» **TASK DETAILS**
Repeat the entries that follow from start to finish, keeping every character.

» **Stored data**
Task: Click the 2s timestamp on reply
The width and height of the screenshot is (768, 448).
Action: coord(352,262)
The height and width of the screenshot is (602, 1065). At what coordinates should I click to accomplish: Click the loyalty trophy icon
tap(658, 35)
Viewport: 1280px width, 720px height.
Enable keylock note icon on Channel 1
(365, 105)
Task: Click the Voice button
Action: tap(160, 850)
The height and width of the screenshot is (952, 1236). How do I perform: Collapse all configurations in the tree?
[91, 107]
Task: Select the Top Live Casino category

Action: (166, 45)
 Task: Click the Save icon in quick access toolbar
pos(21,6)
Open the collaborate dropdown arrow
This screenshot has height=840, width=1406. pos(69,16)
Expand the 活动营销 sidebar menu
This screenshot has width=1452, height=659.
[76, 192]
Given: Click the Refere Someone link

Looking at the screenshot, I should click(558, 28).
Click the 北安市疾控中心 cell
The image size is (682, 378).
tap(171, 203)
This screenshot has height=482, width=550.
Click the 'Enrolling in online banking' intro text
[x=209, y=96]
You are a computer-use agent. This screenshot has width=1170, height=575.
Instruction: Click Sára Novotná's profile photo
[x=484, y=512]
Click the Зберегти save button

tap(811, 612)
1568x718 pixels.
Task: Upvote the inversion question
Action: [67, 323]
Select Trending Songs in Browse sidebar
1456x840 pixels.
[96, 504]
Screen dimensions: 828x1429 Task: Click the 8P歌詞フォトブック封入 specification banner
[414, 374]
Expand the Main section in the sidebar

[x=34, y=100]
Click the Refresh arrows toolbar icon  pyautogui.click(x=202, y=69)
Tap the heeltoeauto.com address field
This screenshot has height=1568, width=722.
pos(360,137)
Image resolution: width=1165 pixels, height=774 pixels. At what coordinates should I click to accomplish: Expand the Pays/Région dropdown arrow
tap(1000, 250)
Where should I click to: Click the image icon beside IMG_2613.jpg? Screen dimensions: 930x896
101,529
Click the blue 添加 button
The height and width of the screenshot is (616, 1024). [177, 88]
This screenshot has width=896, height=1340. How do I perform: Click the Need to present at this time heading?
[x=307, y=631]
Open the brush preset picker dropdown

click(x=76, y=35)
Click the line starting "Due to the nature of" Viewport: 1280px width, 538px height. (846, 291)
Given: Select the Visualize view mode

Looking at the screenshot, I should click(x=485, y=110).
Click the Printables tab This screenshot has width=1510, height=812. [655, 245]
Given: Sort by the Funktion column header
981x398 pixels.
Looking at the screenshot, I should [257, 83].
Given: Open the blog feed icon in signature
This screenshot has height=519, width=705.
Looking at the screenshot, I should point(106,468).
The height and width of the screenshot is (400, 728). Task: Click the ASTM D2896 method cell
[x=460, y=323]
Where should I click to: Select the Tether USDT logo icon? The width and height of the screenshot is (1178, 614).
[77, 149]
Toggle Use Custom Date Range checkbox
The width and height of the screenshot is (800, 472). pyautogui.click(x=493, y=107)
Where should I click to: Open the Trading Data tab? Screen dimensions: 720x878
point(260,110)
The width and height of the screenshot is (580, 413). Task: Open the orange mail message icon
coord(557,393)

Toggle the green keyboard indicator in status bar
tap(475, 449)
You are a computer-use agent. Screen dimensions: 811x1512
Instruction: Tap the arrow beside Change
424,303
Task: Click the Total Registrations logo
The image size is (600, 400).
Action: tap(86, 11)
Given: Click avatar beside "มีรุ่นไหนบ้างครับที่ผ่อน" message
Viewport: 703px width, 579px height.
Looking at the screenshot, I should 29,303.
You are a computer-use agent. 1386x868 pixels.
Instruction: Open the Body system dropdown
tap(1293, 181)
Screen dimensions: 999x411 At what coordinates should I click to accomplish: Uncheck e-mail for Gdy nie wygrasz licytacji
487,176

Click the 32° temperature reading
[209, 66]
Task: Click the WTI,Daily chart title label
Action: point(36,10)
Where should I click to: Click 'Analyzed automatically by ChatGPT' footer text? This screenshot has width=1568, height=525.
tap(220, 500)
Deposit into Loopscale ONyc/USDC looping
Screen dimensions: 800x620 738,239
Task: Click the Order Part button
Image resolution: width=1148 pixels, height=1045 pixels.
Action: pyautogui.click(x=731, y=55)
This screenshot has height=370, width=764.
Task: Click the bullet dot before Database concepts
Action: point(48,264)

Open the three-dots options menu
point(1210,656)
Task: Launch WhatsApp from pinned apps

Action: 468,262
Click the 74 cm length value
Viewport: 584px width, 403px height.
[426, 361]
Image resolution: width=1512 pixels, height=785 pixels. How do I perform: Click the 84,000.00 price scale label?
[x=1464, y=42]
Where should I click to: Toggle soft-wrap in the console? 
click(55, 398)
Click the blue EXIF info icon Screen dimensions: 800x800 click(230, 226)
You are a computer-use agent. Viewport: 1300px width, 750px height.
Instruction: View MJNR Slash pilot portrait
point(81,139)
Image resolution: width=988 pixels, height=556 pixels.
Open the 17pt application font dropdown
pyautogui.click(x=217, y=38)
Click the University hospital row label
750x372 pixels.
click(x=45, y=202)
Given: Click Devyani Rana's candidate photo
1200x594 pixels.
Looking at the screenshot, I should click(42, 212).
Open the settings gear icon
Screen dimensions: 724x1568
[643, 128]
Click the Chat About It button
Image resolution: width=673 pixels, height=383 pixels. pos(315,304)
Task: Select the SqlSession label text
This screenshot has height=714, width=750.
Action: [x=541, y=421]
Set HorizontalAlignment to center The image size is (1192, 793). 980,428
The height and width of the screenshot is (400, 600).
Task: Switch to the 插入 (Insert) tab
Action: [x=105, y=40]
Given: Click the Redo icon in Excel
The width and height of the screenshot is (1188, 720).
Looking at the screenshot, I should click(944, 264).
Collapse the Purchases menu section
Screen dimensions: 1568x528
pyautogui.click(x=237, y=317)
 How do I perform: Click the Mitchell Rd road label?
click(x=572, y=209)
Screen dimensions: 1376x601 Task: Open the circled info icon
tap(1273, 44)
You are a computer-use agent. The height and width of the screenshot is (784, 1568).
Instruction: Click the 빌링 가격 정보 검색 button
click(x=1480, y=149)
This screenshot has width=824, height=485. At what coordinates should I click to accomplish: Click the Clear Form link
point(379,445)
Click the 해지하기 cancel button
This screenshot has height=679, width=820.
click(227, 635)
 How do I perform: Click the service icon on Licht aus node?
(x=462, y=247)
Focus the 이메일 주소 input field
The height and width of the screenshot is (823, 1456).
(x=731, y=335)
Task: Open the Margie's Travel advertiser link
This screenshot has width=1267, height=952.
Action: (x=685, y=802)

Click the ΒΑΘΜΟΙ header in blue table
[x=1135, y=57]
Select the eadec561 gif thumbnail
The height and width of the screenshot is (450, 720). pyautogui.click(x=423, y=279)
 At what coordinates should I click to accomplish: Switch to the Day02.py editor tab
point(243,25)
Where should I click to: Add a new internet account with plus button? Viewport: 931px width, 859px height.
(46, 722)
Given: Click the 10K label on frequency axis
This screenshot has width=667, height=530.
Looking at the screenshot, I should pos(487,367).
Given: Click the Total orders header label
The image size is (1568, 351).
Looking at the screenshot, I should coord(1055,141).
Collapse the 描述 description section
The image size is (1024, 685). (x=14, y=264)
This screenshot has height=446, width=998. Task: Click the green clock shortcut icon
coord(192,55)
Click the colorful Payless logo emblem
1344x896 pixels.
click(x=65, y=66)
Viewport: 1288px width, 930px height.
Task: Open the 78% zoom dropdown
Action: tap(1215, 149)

» **REPLY TO THE TASK**
Task: Click the 2s timestamp on reply
The width and height of the screenshot is (768, 448).
Action: coord(352,262)
The height and width of the screenshot is (602, 1065). At what coordinates should I click to accomplish: Click the loyalty trophy icon
tap(658, 35)
Viewport: 1280px width, 720px height.
Enable keylock note icon on Channel 1
(365, 105)
Task: Click the Voice button
Action: tap(160, 850)
The height and width of the screenshot is (952, 1236). How do I perform: Collapse all configurations in the tree?
[91, 107]
Task: Select the Top Live Casino category

Action: (166, 45)
 Task: Click the Save icon in quick access toolbar
pos(21,6)
Open the collaborate dropdown arrow
This screenshot has height=840, width=1406. pos(69,16)
Expand the 活动营销 sidebar menu
This screenshot has width=1452, height=659.
[76, 192]
Given: Click the Refere Someone link

Looking at the screenshot, I should click(558, 28).
Click the 北安市疾控中心 cell
The image size is (682, 378).
tap(171, 203)
This screenshot has height=482, width=550.
Click the 'Enrolling in online banking' intro text
[x=209, y=96]
You are a computer-use agent. This screenshot has width=1170, height=575.
Instruction: Click Sára Novotná's profile photo
[x=484, y=512]
Click the Зберегти save button

tap(811, 612)
1568x718 pixels.
Task: Upvote the inversion question
Action: [67, 323]
Select Trending Songs in Browse sidebar
1456x840 pixels.
[96, 504]
Screen dimensions: 828x1429 Task: Click the 8P歌詞フォトブック封入 specification banner
[414, 374]
Expand the Main section in the sidebar

[x=34, y=100]
Click the Refresh arrows toolbar icon  pyautogui.click(x=202, y=69)
Tap the heeltoeauto.com address field
This screenshot has height=1568, width=722.
pos(360,137)
Image resolution: width=1165 pixels, height=774 pixels. At what coordinates should I click to accomplish: Expand the Pays/Région dropdown arrow
tap(1000, 250)
Where should I click to: Click the image icon beside IMG_2613.jpg? Screen dimensions: 930x896
101,529
Click the blue 添加 button
The height and width of the screenshot is (616, 1024). [177, 88]
This screenshot has width=896, height=1340. How do I perform: Click the Need to present at this time heading?
[x=307, y=631]
Open the brush preset picker dropdown

click(x=76, y=35)
Click the line starting "Due to the nature of" Viewport: 1280px width, 538px height. (846, 291)
Given: Select the Visualize view mode

Looking at the screenshot, I should click(x=485, y=110).
Click the Printables tab This screenshot has width=1510, height=812. [655, 245]
Given: Sort by the Funktion column header
981x398 pixels.
Looking at the screenshot, I should [257, 83].
Given: Open the blog feed icon in signature
This screenshot has height=519, width=705.
Looking at the screenshot, I should point(106,468).
The height and width of the screenshot is (400, 728). Task: Click the ASTM D2896 method cell
[x=460, y=323]
Where should I click to: Select the Tether USDT logo icon? The width and height of the screenshot is (1178, 614).
[77, 149]
Toggle Use Custom Date Range checkbox
The width and height of the screenshot is (800, 472). pyautogui.click(x=493, y=107)
Where should I click to: Open the Trading Data tab? Screen dimensions: 720x878
point(260,110)
The width and height of the screenshot is (580, 413). Task: Open the orange mail message icon
coord(557,393)

Toggle the green keyboard indicator in status bar
tap(475, 449)
You are a computer-use agent. Screen dimensions: 811x1512
Instruction: Tap the arrow beside Change
424,303
Task: Click the Total Registrations logo
The image size is (600, 400).
Action: tap(86, 11)
Given: Click avatar beside "มีรุ่นไหนบ้างครับที่ผ่อน" message
Viewport: 703px width, 579px height.
Looking at the screenshot, I should 29,303.
You are a computer-use agent. 1386x868 pixels.
Instruction: Open the Body system dropdown
tap(1293, 181)
Screen dimensions: 999x411 At what coordinates should I click to accomplish: Uncheck e-mail for Gdy nie wygrasz licytacji
487,176

Click the 32° temperature reading
[209, 66]
Task: Click the WTI,Daily chart title label
Action: point(36,10)
Where should I click to: Click 'Analyzed automatically by ChatGPT' footer text? This screenshot has width=1568, height=525.
tap(220, 500)
Deposit into Loopscale ONyc/USDC looping
Screen dimensions: 800x620 738,239
Task: Click the Order Part button
Image resolution: width=1148 pixels, height=1045 pixels.
Action: pyautogui.click(x=731, y=55)
This screenshot has height=370, width=764.
Task: Click the bullet dot before Database concepts
Action: point(48,264)

Open the three-dots options menu
point(1210,656)
Task: Launch WhatsApp from pinned apps

Action: 468,262
Click the 74 cm length value
Viewport: 584px width, 403px height.
[426, 361]
Image resolution: width=1512 pixels, height=785 pixels. How do I perform: Click the 84,000.00 price scale label?
[x=1464, y=42]
Where should I click to: Toggle soft-wrap in the console? 
click(55, 398)
Click the blue EXIF info icon Screen dimensions: 800x800 click(230, 226)
You are a computer-use agent. Viewport: 1300px width, 750px height.
Instruction: View MJNR Slash pilot portrait
point(81,139)
Image resolution: width=988 pixels, height=556 pixels.
Open the 17pt application font dropdown
pyautogui.click(x=217, y=38)
Click the University hospital row label
750x372 pixels.
click(x=45, y=202)
Given: Click Devyani Rana's candidate photo
1200x594 pixels.
Looking at the screenshot, I should click(42, 212).
Open the settings gear icon
Screen dimensions: 724x1568
[643, 128]
Click the Chat About It button
Image resolution: width=673 pixels, height=383 pixels. pos(315,304)
Task: Select the SqlSession label text
This screenshot has height=714, width=750.
Action: [x=541, y=421]
Set HorizontalAlignment to center The image size is (1192, 793). 980,428
The height and width of the screenshot is (400, 600).
Task: Switch to the 插入 (Insert) tab
Action: [x=105, y=40]
Given: Click the Redo icon in Excel
The width and height of the screenshot is (1188, 720).
Looking at the screenshot, I should click(944, 264).
Collapse the Purchases menu section
Screen dimensions: 1568x528
pyautogui.click(x=237, y=317)
 How do I perform: Click the Mitchell Rd road label?
click(x=572, y=209)
Screen dimensions: 1376x601 Task: Open the circled info icon
tap(1273, 44)
You are a computer-use agent. The height and width of the screenshot is (784, 1568).
Instruction: Click the 빌링 가격 정보 검색 button
click(x=1480, y=149)
This screenshot has width=824, height=485. At what coordinates should I click to accomplish: Click the Clear Form link
point(379,445)
Click the 해지하기 cancel button
This screenshot has height=679, width=820.
click(227, 635)
 How do I perform: Click the service icon on Licht aus node?
(x=462, y=247)
Focus the 이메일 주소 input field
The height and width of the screenshot is (823, 1456).
(x=731, y=335)
Task: Open the Margie's Travel advertiser link
This screenshot has width=1267, height=952.
Action: (x=685, y=802)

Click the ΒΑΘΜΟΙ header in blue table
[x=1135, y=57]
Select the eadec561 gif thumbnail
The height and width of the screenshot is (450, 720). pyautogui.click(x=423, y=279)
 At what coordinates should I click to accomplish: Switch to the Day02.py editor tab
point(243,25)
Where should I click to: Add a new internet account with plus button? Viewport: 931px width, 859px height.
(46, 722)
Given: Click the 10K label on frequency axis
This screenshot has width=667, height=530.
Looking at the screenshot, I should pos(487,367).
Given: Click the Total orders header label
The image size is (1568, 351).
Looking at the screenshot, I should coord(1055,141).
Collapse the 描述 description section
The image size is (1024, 685). (x=14, y=264)
This screenshot has height=446, width=998. Task: Click the green clock shortcut icon
coord(192,55)
Click the colorful Payless logo emblem
1344x896 pixels.
click(x=65, y=66)
Viewport: 1288px width, 930px height.
Task: Open the 78% zoom dropdown
Action: tap(1215, 149)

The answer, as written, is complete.